Reproduce all records verbatim.

[Stored data]
------------------------------------------------
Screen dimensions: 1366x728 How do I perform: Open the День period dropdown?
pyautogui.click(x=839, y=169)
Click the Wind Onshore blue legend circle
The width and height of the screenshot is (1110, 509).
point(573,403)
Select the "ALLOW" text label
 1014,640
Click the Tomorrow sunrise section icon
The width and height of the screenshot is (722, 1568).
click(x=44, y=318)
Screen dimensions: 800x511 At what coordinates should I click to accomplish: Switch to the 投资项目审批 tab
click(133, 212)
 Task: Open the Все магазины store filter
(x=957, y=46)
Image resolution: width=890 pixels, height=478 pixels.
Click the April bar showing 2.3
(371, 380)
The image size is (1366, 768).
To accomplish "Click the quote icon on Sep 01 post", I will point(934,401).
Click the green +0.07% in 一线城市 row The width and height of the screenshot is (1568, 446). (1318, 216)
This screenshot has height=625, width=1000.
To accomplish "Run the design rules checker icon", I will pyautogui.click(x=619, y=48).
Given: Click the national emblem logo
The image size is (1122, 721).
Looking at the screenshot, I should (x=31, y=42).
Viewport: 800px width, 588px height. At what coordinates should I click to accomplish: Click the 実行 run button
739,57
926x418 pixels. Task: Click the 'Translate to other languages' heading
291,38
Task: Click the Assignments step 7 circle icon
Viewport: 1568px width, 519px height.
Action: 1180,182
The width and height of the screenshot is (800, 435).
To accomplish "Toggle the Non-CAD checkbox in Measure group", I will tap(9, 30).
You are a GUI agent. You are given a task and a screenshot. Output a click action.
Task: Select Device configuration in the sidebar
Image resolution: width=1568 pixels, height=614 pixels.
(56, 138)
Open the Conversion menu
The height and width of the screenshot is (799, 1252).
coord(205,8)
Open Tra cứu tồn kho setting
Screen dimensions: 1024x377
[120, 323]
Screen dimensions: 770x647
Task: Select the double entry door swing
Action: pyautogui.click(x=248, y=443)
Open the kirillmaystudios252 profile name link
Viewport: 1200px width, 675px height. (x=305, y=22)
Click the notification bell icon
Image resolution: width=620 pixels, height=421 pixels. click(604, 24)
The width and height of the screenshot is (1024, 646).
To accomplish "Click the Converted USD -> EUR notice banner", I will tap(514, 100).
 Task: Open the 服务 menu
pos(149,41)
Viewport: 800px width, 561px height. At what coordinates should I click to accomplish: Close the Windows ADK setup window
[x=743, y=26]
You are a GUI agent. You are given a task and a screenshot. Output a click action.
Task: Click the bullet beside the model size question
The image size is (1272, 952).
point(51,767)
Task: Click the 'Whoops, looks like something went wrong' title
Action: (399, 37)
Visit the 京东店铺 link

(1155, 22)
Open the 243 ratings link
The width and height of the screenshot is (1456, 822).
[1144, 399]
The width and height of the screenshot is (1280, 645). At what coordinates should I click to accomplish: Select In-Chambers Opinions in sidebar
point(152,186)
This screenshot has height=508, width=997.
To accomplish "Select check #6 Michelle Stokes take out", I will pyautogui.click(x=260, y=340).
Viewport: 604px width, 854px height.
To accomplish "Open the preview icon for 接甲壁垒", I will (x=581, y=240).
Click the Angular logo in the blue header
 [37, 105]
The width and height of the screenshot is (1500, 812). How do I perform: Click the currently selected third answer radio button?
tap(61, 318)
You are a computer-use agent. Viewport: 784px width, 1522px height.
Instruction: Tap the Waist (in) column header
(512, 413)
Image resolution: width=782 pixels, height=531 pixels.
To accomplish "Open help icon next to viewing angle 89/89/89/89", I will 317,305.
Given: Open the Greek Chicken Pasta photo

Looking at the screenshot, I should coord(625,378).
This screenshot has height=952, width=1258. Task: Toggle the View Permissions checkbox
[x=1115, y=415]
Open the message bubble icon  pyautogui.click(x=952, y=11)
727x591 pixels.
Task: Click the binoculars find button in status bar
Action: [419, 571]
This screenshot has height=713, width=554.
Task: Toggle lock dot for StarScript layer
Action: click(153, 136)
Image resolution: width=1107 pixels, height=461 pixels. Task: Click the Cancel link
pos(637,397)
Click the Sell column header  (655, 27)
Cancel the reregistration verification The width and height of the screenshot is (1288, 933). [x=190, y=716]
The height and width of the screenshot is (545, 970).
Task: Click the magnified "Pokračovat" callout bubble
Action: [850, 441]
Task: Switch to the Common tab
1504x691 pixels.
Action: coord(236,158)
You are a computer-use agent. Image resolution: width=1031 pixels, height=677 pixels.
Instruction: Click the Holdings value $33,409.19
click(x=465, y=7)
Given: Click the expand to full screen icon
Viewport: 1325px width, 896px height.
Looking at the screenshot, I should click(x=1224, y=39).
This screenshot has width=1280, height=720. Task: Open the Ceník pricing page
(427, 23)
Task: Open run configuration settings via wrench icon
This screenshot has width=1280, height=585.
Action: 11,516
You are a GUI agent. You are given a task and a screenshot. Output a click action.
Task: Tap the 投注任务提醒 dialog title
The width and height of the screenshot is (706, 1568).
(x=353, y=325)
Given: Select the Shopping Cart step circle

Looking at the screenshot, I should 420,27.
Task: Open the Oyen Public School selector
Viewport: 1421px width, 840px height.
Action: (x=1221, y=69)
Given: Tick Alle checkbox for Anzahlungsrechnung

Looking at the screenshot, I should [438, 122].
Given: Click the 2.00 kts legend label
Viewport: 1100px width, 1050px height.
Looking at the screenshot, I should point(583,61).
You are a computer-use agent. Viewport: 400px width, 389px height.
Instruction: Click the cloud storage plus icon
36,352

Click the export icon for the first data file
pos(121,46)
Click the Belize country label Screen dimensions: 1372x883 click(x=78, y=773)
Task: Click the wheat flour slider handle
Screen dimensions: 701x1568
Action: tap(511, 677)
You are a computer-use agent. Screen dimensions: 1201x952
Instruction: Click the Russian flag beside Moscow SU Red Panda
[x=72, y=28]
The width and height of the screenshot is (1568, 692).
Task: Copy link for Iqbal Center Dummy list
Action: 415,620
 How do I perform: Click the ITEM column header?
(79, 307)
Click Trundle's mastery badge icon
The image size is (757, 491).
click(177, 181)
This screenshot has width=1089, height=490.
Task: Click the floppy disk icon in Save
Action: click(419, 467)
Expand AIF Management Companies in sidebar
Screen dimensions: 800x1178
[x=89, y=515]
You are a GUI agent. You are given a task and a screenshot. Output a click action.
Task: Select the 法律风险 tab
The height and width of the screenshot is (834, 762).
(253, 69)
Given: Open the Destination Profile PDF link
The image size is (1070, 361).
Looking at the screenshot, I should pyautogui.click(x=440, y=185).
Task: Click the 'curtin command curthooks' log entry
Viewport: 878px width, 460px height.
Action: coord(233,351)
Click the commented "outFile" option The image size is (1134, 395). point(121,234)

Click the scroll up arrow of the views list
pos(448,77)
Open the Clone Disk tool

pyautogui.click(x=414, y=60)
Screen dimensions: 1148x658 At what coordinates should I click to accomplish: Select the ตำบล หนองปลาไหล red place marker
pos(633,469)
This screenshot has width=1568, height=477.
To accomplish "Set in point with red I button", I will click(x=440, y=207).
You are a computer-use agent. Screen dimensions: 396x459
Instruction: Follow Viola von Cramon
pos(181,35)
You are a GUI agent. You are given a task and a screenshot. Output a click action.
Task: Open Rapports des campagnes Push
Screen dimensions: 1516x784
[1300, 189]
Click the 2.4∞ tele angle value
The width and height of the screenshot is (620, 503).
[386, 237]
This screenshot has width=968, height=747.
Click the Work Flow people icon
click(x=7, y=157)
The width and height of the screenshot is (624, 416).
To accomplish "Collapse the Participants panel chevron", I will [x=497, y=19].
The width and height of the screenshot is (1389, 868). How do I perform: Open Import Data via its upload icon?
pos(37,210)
------------------------------------------------
◆ RESPONSE AREA ◆
Screen dimensions: 1366x728 How do I perform: Open the День period dropdown?
pyautogui.click(x=839, y=169)
Click the Wind Onshore blue legend circle
The width and height of the screenshot is (1110, 509).
point(573,403)
Select the "ALLOW" text label
 1014,640
Click the Tomorrow sunrise section icon
The width and height of the screenshot is (722, 1568).
click(x=44, y=318)
Screen dimensions: 800x511 At what coordinates should I click to accomplish: Switch to the 投资项目审批 tab
click(133, 212)
 Task: Open the Все магазины store filter
(x=957, y=46)
Image resolution: width=890 pixels, height=478 pixels.
Click the April bar showing 2.3
(371, 380)
The image size is (1366, 768).
To accomplish "Click the quote icon on Sep 01 post", I will point(934,401).
Click the green +0.07% in 一线城市 row The width and height of the screenshot is (1568, 446). (1318, 216)
This screenshot has height=625, width=1000.
To accomplish "Run the design rules checker icon", I will pyautogui.click(x=619, y=48).
Given: Click the national emblem logo
The image size is (1122, 721).
Looking at the screenshot, I should (x=31, y=42).
Viewport: 800px width, 588px height. At what coordinates should I click to accomplish: Click the 実行 run button
739,57
926x418 pixels. Task: Click the 'Translate to other languages' heading
291,38
Task: Click the Assignments step 7 circle icon
Viewport: 1568px width, 519px height.
Action: 1180,182
The width and height of the screenshot is (800, 435).
To accomplish "Toggle the Non-CAD checkbox in Measure group", I will tap(9, 30).
You are a GUI agent. You are given a task and a screenshot. Output a click action.
Task: Select Device configuration in the sidebar
Image resolution: width=1568 pixels, height=614 pixels.
(56, 138)
Open the Conversion menu
The height and width of the screenshot is (799, 1252).
coord(205,8)
Open Tra cứu tồn kho setting
Screen dimensions: 1024x377
[120, 323]
Screen dimensions: 770x647
Task: Select the double entry door swing
Action: pyautogui.click(x=248, y=443)
Open the kirillmaystudios252 profile name link
Viewport: 1200px width, 675px height. (x=305, y=22)
Click the notification bell icon
Image resolution: width=620 pixels, height=421 pixels. click(604, 24)
The width and height of the screenshot is (1024, 646).
To accomplish "Click the Converted USD -> EUR notice banner", I will tap(514, 100).
 Task: Open the 服务 menu
pos(149,41)
Viewport: 800px width, 561px height. At what coordinates should I click to accomplish: Close the Windows ADK setup window
[x=743, y=26]
You are a GUI agent. You are given a task and a screenshot. Output a click action.
Task: Click the bullet beside the model size question
The image size is (1272, 952).
point(51,767)
Task: Click the 'Whoops, looks like something went wrong' title
Action: (399, 37)
Visit the 京东店铺 link

(1155, 22)
Open the 243 ratings link
The width and height of the screenshot is (1456, 822).
[1144, 399]
The width and height of the screenshot is (1280, 645). At what coordinates should I click to accomplish: Select In-Chambers Opinions in sidebar
point(152,186)
This screenshot has height=508, width=997.
To accomplish "Select check #6 Michelle Stokes take out", I will pyautogui.click(x=260, y=340).
Viewport: 604px width, 854px height.
To accomplish "Open the preview icon for 接甲壁垒", I will (x=581, y=240).
Click the Angular logo in the blue header
 [37, 105]
The width and height of the screenshot is (1500, 812). How do I perform: Click the currently selected third answer radio button?
tap(61, 318)
You are a computer-use agent. Viewport: 784px width, 1522px height.
Instruction: Tap the Waist (in) column header
(512, 413)
Image resolution: width=782 pixels, height=531 pixels.
To accomplish "Open help icon next to viewing angle 89/89/89/89", I will 317,305.
Given: Open the Greek Chicken Pasta photo

Looking at the screenshot, I should coord(625,378).
This screenshot has height=952, width=1258. Task: Toggle the View Permissions checkbox
[x=1115, y=415]
Open the message bubble icon  pyautogui.click(x=952, y=11)
727x591 pixels.
Task: Click the binoculars find button in status bar
Action: [419, 571]
This screenshot has height=713, width=554.
Task: Toggle lock dot for StarScript layer
Action: click(153, 136)
Image resolution: width=1107 pixels, height=461 pixels. Task: Click the Cancel link
pos(637,397)
Click the Sell column header  (655, 27)
Cancel the reregistration verification The width and height of the screenshot is (1288, 933). [x=190, y=716]
The height and width of the screenshot is (545, 970).
Task: Click the magnified "Pokračovat" callout bubble
Action: [850, 441]
Task: Switch to the Common tab
1504x691 pixels.
Action: coord(236,158)
You are a computer-use agent. Image resolution: width=1031 pixels, height=677 pixels.
Instruction: Click the Holdings value $33,409.19
click(x=465, y=7)
Given: Click the expand to full screen icon
Viewport: 1325px width, 896px height.
Looking at the screenshot, I should click(x=1224, y=39).
This screenshot has width=1280, height=720. Task: Open the Ceník pricing page
(427, 23)
Task: Open run configuration settings via wrench icon
This screenshot has width=1280, height=585.
Action: 11,516
You are a GUI agent. You are given a task and a screenshot. Output a click action.
Task: Tap the 投注任务提醒 dialog title
The width and height of the screenshot is (706, 1568).
(x=353, y=325)
Given: Select the Shopping Cart step circle

Looking at the screenshot, I should 420,27.
Task: Open the Oyen Public School selector
Viewport: 1421px width, 840px height.
Action: (x=1221, y=69)
Given: Tick Alle checkbox for Anzahlungsrechnung

Looking at the screenshot, I should [438, 122].
Given: Click the 2.00 kts legend label
Viewport: 1100px width, 1050px height.
Looking at the screenshot, I should point(583,61).
You are a computer-use agent. Viewport: 400px width, 389px height.
Instruction: Click the cloud storage plus icon
36,352

Click the export icon for the first data file
pos(121,46)
Click the Belize country label Screen dimensions: 1372x883 click(x=78, y=773)
Task: Click the wheat flour slider handle
Screen dimensions: 701x1568
Action: tap(511, 677)
You are a computer-use agent. Screen dimensions: 1201x952
Instruction: Click the Russian flag beside Moscow SU Red Panda
[x=72, y=28]
The width and height of the screenshot is (1568, 692).
Task: Copy link for Iqbal Center Dummy list
Action: 415,620
 How do I perform: Click the ITEM column header?
(79, 307)
Click Trundle's mastery badge icon
The image size is (757, 491).
click(177, 181)
This screenshot has width=1089, height=490.
Task: Click the floppy disk icon in Save
Action: click(419, 467)
Expand AIF Management Companies in sidebar
Screen dimensions: 800x1178
[x=89, y=515]
You are a GUI agent. You are given a task and a screenshot. Output a click action.
Task: Select the 法律风险 tab
The height and width of the screenshot is (834, 762).
(253, 69)
Given: Open the Destination Profile PDF link
The image size is (1070, 361).
Looking at the screenshot, I should pyautogui.click(x=440, y=185).
Task: Click the 'curtin command curthooks' log entry
Viewport: 878px width, 460px height.
Action: coord(233,351)
Click the commented "outFile" option The image size is (1134, 395). point(121,234)

Click the scroll up arrow of the views list
pos(448,77)
Open the Clone Disk tool

pyautogui.click(x=414, y=60)
Screen dimensions: 1148x658 At what coordinates should I click to accomplish: Select the ตำบล หนองปลาไหล red place marker
pos(633,469)
This screenshot has width=1568, height=477.
To accomplish "Set in point with red I button", I will click(x=440, y=207).
You are a computer-use agent. Screen dimensions: 396x459
Instruction: Follow Viola von Cramon
pos(181,35)
You are a GUI agent. You are given a task and a screenshot. Output a click action.
Task: Open Rapports des campagnes Push
Screen dimensions: 1516x784
[1300, 189]
Click the 2.4∞ tele angle value
The width and height of the screenshot is (620, 503).
[386, 237]
This screenshot has width=968, height=747.
Click the Work Flow people icon
click(x=7, y=157)
The width and height of the screenshot is (624, 416).
To accomplish "Collapse the Participants panel chevron", I will [x=497, y=19].
The width and height of the screenshot is (1389, 868). How do I perform: Open Import Data via its upload icon?
pos(37,210)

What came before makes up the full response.